▽
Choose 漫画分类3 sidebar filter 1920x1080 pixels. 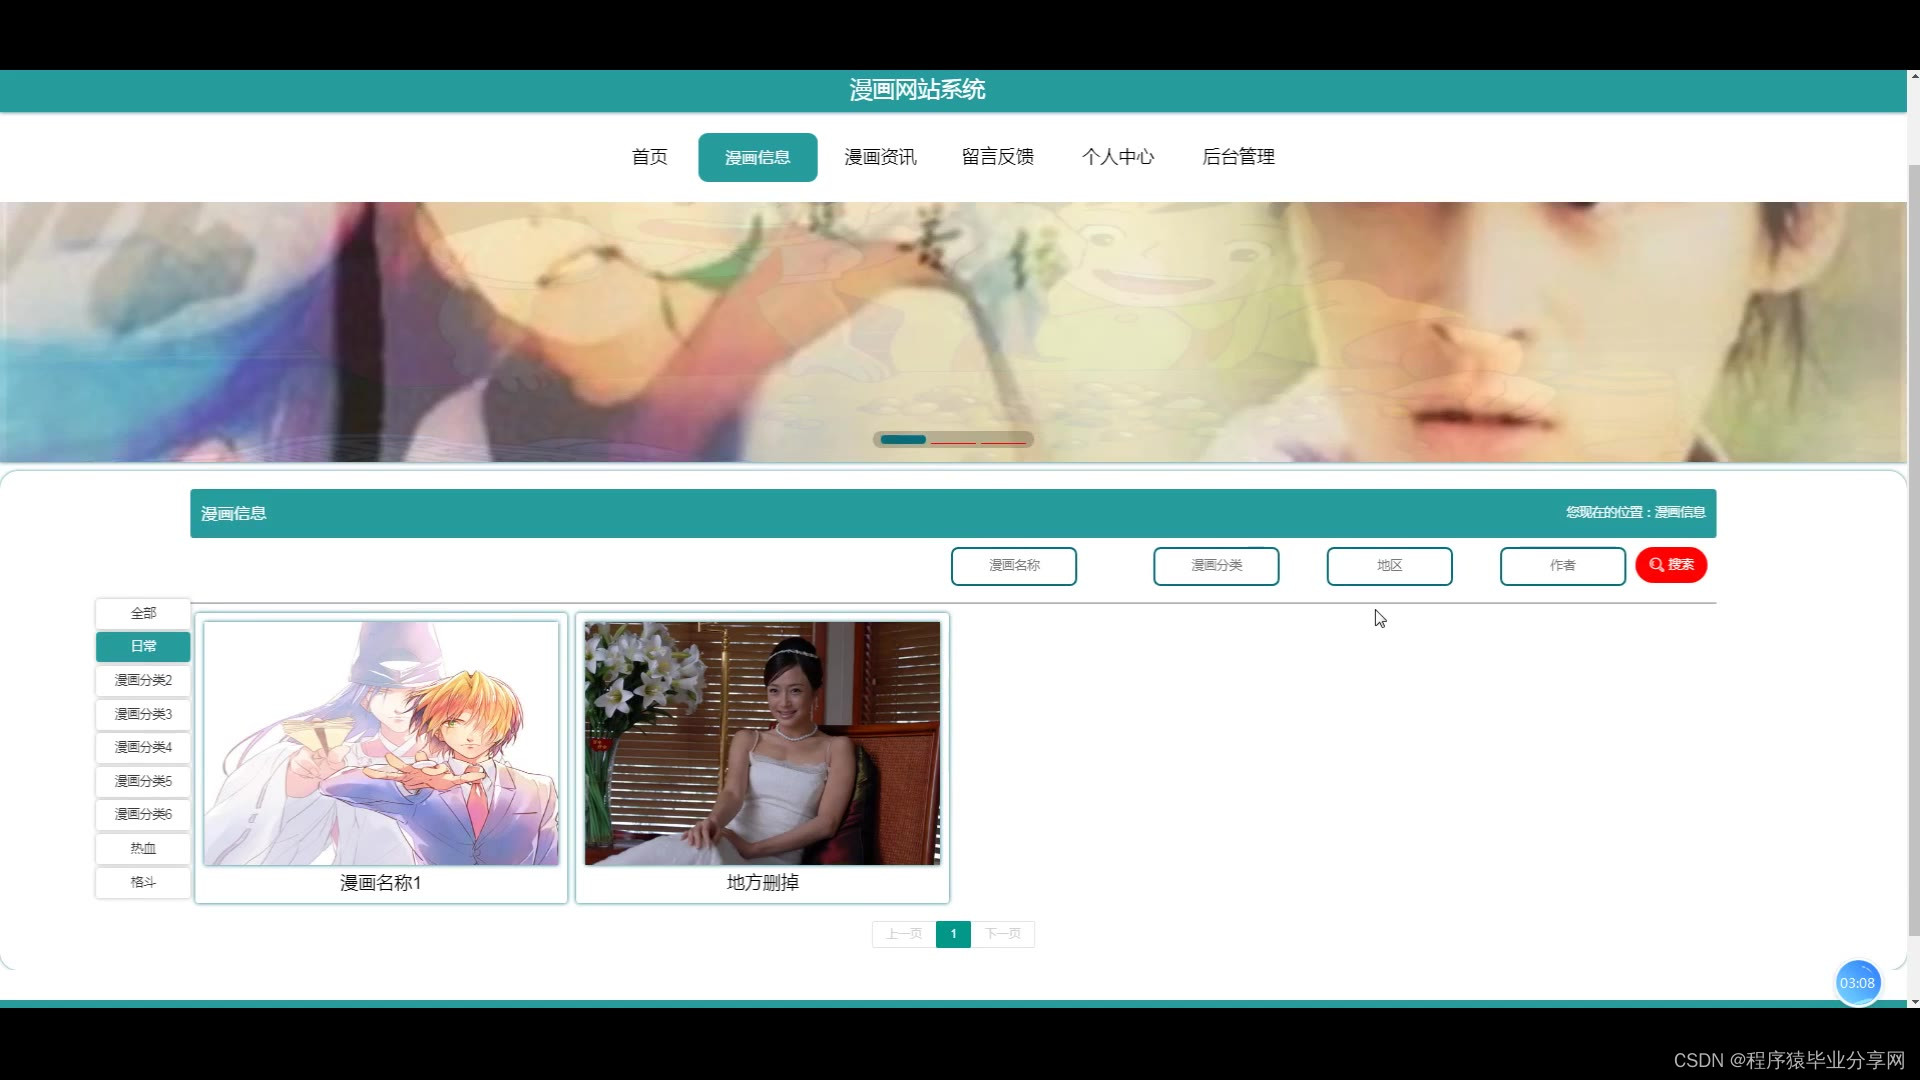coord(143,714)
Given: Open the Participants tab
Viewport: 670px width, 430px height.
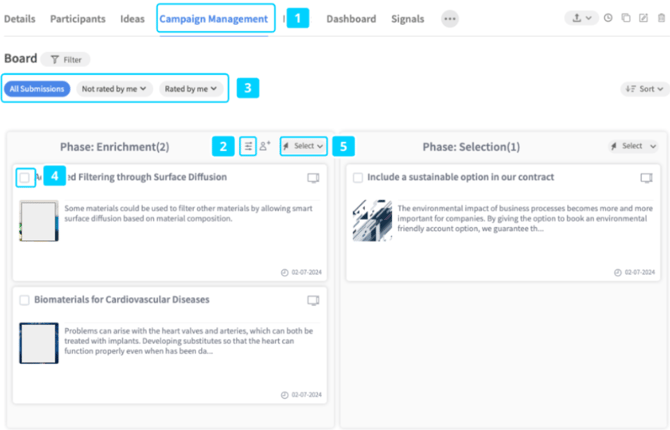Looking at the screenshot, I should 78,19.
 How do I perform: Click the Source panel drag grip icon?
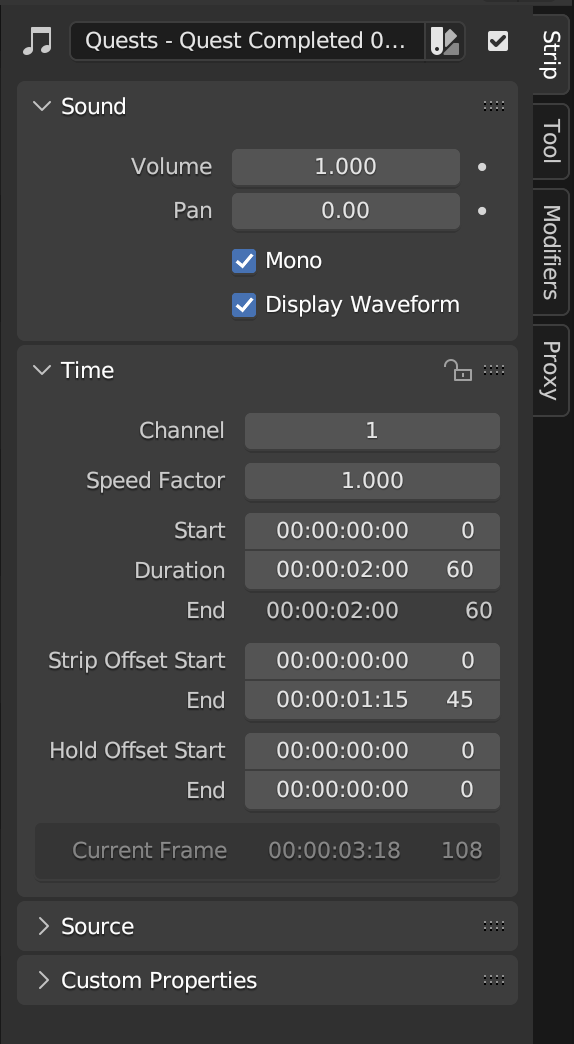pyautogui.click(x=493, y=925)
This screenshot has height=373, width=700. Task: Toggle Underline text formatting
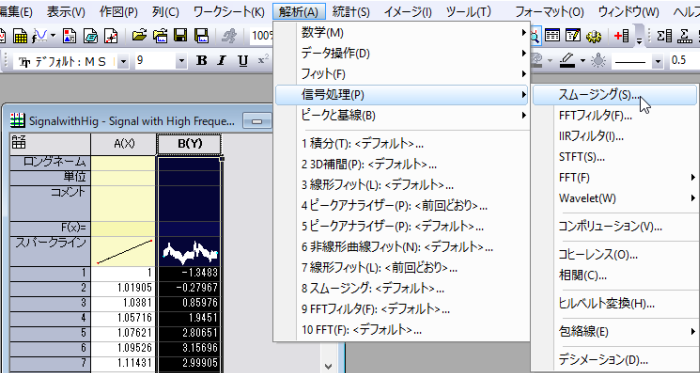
△
▽
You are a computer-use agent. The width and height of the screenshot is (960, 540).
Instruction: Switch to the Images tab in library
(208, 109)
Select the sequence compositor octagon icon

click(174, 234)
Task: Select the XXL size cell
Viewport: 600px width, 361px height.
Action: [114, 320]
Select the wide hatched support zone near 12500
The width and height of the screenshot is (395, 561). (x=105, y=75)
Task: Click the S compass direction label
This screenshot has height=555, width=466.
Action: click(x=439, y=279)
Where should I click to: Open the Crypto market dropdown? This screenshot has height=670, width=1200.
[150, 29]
△
#### Exercise goal
After reading through the material, report every line that holds "Task".

#### Solved exercise
This screenshot has height=373, width=700. Task: Toggle Underline text formatting
Task: Select the XXL size cell
Task: Click the S compass direction label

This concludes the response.